The play tells the story of Christina Romanek (Jessica Hope), a photographer whose avant-garde style was picking up steam in New York before a tragedy found her running back to her hometown of Topeka. There she opens up a new gallery, but is smeared by the Reverend Noah Jones (Scott L. Kickhaffer) whose fundamentalist views and rhetoric directly oppose her. Christina continues to run from her problems and Jones before finally learning that the only way to heal is to confront her tormentor.

“Visions of Right” is heavily inspired by the Westboro Baptist Church and its activity in Topeka and nationwide. Noah Jones’ rhetoric and penchant for protesting local art installations with homophobic, anti-Semitic and extremist signs directly parallels the activity of the WBC. Cebulska’s motivations in writing the play were to encourage people to fight back against hatred and to use art to help the world grow.

“Today, our headlines are filled with more and more incidents of hate speech. We can respond by answering violence with more violence or, we can respond with a little help from our friends, with acts of creativity and humor, unity and light.”

The director of the performance, Darren Canady, specifically said that he finds the events of the 2016 election have a profound level of impact on his interpretation of the show. “I don’t think that [the 2016 election] fundamentally changed who these characters were. I think it reminded me that the artists always go first.”

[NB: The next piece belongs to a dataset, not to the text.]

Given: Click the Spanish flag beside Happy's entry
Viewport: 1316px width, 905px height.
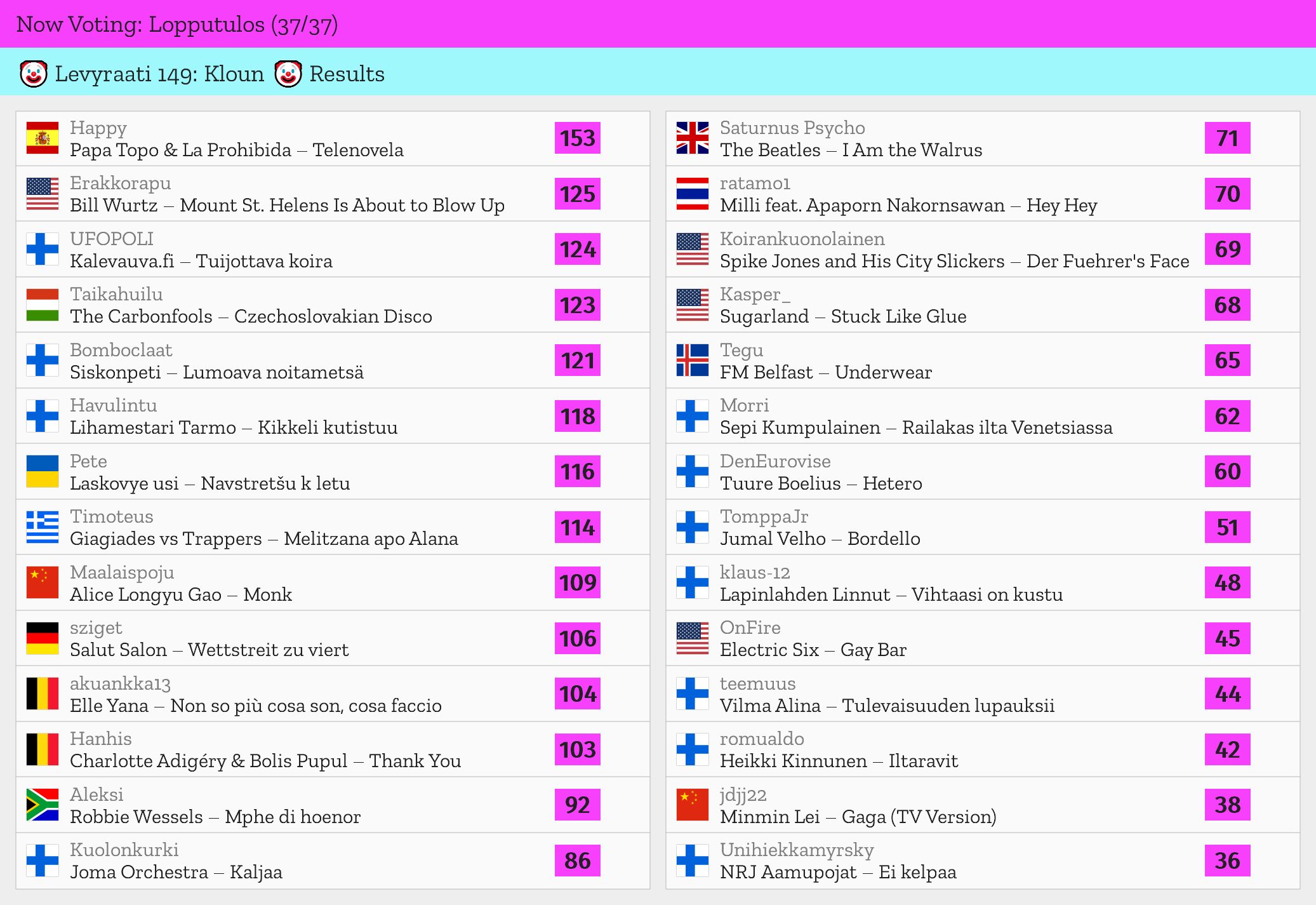Looking at the screenshot, I should click(x=43, y=138).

The theme of using art to fight against hatred is very noticeable in the play. Not only is the play created with the intention of fighting back against the loud opinions of the Westboro Baptist Church, but its resurrection has found it also communicating to people the need to go out and make a difference.

Cebulska herself continually urged people to go out and make art, “I urge you to go out and create the world you want to live in,” she said.

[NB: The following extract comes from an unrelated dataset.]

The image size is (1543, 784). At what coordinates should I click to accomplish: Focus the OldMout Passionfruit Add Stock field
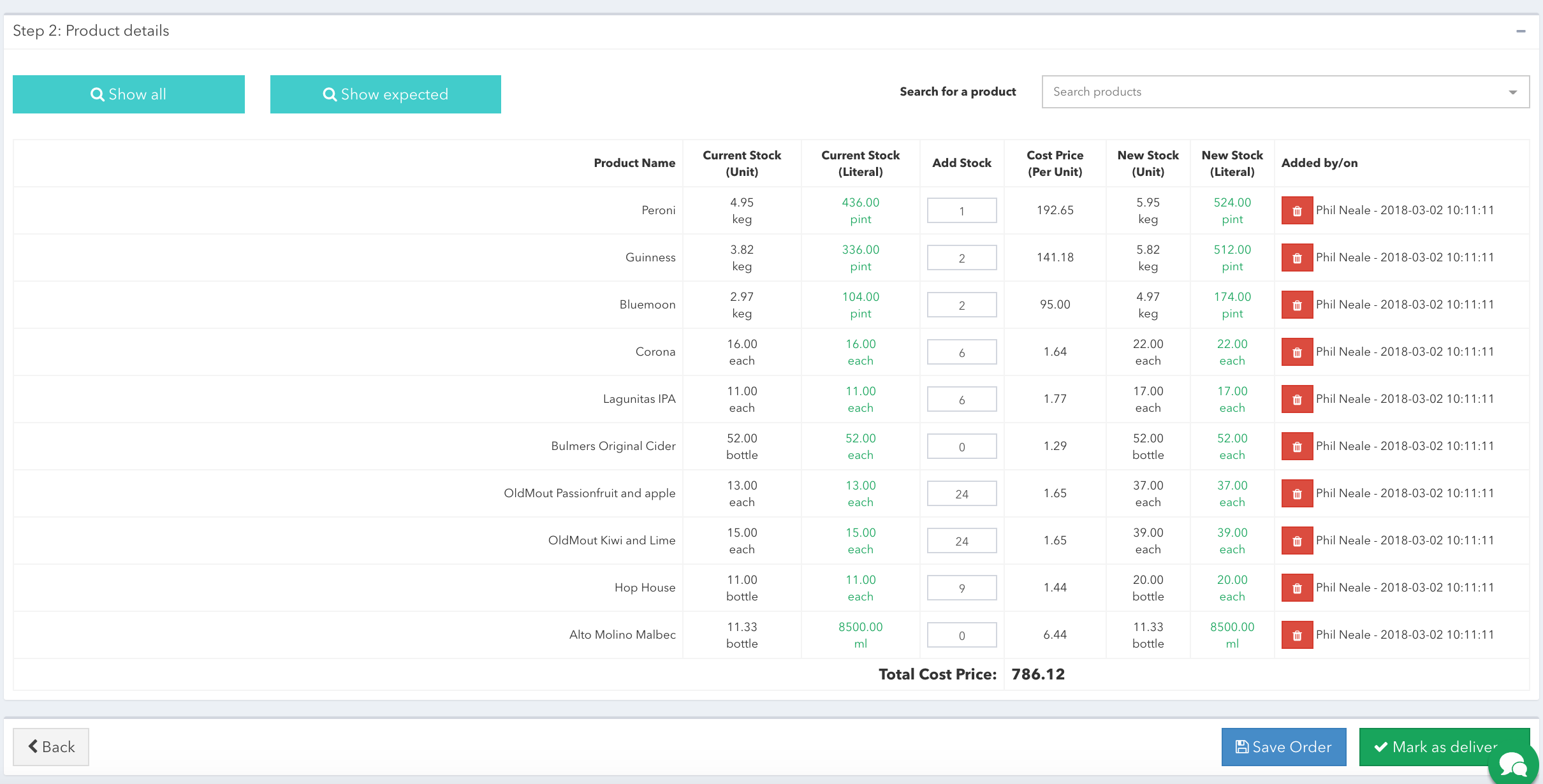pyautogui.click(x=962, y=493)

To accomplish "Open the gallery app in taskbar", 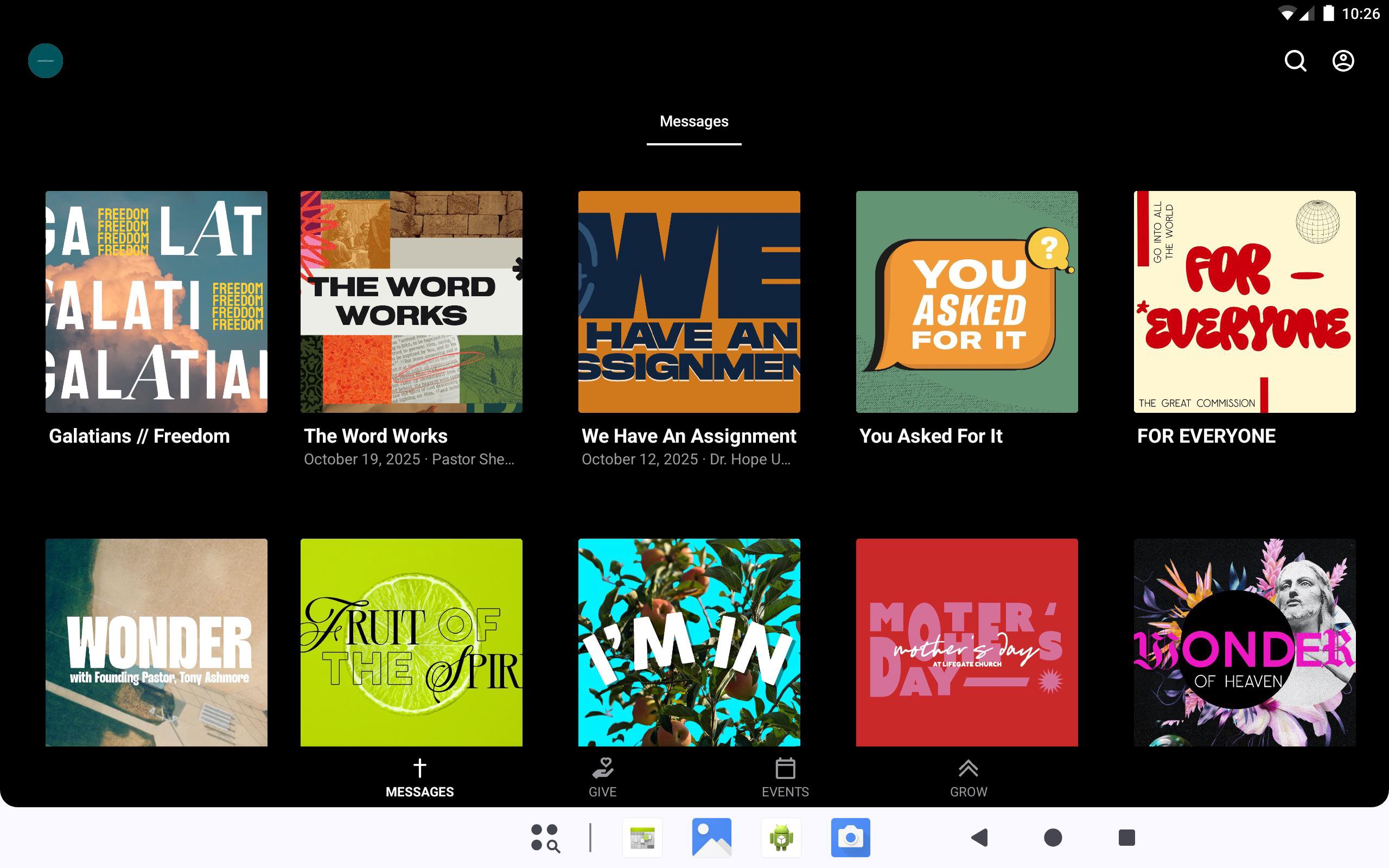I will coord(711,838).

The play finds Romanek creating her own world using her skills as a photographer. When she finally confronts Jones, she realizes that his bombastic attitude and penchant for performance art is based around his own narcissism. He urges her to take photos of him and, during this, she realizes that Jones is not some disgusting villain, but that he’s a deeply flawed human just like her. The photos she takes of Jones are used for a very special gallery in New York. One that pairs his photos and his signs with same-sex couples unabashedly kissing.

As the play ends, images of the hateful signs of the WBC pass by images of couples passionately in love.

Cebulska’s work has traveled all over the country and occasionally the world. The Washburn Theatre’s next production is “The Vagina Monologues” which will start at 7:30 p.m. and run from Feb 2-4. All proceeds for the show will benefit STARS to help stop human trafficking.